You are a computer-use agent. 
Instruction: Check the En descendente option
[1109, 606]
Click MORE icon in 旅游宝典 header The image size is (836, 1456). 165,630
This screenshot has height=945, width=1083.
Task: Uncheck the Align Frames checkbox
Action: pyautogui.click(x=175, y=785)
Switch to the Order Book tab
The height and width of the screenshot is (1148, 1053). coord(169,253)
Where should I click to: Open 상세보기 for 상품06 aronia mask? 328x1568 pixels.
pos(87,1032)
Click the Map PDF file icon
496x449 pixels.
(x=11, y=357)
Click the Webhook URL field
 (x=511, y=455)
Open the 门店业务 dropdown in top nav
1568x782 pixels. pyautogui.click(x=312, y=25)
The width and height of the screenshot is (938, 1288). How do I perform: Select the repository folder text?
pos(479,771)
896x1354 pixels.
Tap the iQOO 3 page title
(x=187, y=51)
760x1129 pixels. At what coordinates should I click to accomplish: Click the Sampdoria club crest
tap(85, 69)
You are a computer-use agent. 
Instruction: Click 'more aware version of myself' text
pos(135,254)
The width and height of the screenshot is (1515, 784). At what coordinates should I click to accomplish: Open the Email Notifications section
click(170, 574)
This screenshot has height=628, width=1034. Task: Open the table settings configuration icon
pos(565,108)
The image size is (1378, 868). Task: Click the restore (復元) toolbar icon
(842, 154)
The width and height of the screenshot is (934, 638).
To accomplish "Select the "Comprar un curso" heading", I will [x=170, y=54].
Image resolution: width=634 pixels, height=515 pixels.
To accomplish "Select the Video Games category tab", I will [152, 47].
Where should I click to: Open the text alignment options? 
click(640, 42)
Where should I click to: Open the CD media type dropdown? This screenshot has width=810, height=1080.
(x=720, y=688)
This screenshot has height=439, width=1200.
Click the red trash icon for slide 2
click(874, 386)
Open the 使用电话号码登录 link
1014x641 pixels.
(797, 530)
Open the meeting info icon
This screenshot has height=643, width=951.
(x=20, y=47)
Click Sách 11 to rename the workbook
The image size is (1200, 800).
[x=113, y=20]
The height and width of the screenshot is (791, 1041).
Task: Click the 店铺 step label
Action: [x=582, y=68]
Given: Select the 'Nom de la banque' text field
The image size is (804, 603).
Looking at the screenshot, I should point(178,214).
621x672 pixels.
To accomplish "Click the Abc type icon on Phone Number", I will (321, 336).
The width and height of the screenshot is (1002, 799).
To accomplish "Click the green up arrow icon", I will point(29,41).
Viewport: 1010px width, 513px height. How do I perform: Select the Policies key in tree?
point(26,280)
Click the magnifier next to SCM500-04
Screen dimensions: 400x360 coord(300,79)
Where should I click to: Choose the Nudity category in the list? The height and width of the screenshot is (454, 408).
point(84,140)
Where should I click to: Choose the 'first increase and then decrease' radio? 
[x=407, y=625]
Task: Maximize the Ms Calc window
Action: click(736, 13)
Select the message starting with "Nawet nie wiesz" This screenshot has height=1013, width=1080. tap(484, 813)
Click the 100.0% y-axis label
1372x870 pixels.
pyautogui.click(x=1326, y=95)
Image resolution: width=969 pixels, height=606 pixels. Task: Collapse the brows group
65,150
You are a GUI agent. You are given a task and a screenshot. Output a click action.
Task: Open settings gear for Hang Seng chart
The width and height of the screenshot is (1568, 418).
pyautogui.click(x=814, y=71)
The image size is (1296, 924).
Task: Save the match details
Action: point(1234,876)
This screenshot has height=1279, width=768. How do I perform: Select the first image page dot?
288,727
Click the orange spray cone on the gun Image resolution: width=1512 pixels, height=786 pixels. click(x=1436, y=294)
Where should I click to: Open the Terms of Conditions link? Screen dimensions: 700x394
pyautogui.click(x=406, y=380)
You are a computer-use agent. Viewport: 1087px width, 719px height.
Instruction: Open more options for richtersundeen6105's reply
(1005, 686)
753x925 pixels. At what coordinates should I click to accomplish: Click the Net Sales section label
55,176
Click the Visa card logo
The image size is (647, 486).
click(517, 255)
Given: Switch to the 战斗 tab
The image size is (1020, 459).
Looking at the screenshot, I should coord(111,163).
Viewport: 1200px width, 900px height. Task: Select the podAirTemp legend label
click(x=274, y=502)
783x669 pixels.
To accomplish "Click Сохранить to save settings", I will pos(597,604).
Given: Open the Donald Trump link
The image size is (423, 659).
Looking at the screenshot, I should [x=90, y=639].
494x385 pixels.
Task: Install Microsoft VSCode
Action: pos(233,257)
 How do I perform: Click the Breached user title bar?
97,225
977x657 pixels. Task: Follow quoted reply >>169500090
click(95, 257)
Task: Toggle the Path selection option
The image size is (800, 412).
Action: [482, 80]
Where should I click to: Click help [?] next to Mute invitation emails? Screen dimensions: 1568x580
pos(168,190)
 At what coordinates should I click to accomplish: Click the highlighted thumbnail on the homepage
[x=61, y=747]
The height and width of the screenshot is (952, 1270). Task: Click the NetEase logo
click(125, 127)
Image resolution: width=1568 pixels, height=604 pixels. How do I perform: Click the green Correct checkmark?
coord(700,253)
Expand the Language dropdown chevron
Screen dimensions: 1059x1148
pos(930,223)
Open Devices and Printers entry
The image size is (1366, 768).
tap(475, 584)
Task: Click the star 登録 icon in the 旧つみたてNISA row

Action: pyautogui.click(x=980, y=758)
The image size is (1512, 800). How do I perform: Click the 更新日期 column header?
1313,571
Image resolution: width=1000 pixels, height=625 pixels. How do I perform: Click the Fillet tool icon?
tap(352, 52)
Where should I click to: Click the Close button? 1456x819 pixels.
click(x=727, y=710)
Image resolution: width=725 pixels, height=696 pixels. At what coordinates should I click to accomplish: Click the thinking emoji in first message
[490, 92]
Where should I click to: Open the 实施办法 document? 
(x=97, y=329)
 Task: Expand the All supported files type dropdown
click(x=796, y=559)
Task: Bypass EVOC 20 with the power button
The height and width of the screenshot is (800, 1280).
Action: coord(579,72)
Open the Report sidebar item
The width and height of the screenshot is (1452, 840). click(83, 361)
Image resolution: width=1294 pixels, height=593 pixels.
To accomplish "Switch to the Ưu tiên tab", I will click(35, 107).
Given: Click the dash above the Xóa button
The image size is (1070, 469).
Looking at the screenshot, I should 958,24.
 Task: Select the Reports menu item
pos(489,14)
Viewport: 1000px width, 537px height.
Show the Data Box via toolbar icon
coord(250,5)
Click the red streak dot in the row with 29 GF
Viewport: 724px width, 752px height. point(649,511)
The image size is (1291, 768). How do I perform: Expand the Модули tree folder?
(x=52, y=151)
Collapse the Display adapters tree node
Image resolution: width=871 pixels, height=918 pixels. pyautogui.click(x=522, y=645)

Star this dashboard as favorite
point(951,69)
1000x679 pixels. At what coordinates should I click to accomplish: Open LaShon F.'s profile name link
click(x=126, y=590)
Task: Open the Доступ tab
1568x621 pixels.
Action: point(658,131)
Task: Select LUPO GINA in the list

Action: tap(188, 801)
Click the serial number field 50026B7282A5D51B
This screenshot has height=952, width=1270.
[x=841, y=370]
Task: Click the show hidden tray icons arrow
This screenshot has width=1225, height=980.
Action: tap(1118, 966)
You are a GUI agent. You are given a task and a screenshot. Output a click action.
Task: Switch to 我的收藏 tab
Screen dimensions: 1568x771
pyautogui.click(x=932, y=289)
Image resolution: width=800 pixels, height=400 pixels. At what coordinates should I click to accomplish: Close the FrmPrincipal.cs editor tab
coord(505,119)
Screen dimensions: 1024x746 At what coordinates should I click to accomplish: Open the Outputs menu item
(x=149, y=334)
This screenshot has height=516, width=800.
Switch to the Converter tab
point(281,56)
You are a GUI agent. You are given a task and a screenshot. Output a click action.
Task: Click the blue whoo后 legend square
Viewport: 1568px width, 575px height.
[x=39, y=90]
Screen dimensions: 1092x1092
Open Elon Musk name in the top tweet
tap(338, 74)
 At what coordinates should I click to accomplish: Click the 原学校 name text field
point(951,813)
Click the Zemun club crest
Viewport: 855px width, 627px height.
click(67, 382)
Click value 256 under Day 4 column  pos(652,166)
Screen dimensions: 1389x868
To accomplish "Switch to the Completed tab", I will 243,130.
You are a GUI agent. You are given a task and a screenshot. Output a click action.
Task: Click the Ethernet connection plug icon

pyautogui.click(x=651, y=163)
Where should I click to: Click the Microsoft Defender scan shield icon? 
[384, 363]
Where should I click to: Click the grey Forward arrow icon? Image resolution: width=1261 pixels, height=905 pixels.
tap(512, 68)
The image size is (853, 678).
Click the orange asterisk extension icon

▬▬▬▬▬▬▬▬▬▬

▸ Problem details
Pick out every line of the listing containing the word "orange", and show those lines.

▸ Exercise result
Click the orange spray cone on the gun Image resolution: width=1512 pixels, height=786 pixels. click(x=1436, y=294)
Click the orange asterisk extension icon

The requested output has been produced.